STORED DATA:
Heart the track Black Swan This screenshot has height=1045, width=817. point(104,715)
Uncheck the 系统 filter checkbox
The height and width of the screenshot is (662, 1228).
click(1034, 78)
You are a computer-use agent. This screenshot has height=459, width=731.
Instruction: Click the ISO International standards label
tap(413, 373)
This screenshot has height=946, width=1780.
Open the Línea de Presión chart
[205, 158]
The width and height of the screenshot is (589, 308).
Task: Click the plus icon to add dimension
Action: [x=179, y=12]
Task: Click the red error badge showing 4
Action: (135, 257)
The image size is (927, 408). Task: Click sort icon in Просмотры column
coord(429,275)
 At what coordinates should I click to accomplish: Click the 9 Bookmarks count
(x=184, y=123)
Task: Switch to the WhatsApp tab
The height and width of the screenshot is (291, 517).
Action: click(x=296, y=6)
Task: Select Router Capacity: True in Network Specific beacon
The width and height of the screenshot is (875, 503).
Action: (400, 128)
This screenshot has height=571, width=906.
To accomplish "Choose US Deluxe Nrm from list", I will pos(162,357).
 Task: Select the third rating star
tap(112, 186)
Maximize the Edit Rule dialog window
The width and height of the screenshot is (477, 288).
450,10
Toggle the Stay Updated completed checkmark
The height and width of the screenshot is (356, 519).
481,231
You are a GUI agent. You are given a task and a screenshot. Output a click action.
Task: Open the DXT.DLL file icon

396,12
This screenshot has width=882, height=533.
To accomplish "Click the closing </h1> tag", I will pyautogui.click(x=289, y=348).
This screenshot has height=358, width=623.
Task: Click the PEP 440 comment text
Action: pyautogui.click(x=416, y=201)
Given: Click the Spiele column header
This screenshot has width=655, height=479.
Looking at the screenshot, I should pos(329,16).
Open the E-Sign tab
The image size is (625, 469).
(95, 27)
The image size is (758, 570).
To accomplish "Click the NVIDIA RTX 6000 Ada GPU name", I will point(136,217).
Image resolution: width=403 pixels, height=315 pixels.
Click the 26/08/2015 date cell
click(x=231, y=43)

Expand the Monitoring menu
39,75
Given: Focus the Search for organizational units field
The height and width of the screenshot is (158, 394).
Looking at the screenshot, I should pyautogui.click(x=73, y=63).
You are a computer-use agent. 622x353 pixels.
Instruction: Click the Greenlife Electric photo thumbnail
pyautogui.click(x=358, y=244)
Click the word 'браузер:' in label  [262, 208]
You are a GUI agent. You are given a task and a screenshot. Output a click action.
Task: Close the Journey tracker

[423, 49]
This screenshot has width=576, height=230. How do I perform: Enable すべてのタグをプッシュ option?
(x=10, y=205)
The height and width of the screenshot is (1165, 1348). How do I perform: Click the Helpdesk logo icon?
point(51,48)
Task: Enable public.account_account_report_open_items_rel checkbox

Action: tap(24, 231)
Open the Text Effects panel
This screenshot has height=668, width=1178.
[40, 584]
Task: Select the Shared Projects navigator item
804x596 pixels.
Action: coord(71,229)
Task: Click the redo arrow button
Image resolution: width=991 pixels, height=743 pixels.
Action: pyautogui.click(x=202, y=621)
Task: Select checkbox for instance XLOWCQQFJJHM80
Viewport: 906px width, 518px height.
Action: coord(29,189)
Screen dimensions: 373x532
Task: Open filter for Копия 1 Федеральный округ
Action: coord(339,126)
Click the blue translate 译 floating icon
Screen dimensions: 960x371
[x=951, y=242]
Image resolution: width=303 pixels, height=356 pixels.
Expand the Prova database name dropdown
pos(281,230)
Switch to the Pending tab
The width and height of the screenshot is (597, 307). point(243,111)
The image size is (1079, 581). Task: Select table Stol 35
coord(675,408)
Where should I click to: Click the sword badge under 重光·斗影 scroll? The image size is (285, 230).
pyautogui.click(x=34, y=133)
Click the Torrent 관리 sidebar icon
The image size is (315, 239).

PROBLEM TO WORK ON: Your answer should consist of the lines from the line with "Instruction: Click the ISO" to the line with "This screenshot has height=946, width=1780." above, repeated exactly, both ends included.

COMPLETED TASK:
Instruction: Click the ISO International standards label
tap(413, 373)
This screenshot has height=946, width=1780.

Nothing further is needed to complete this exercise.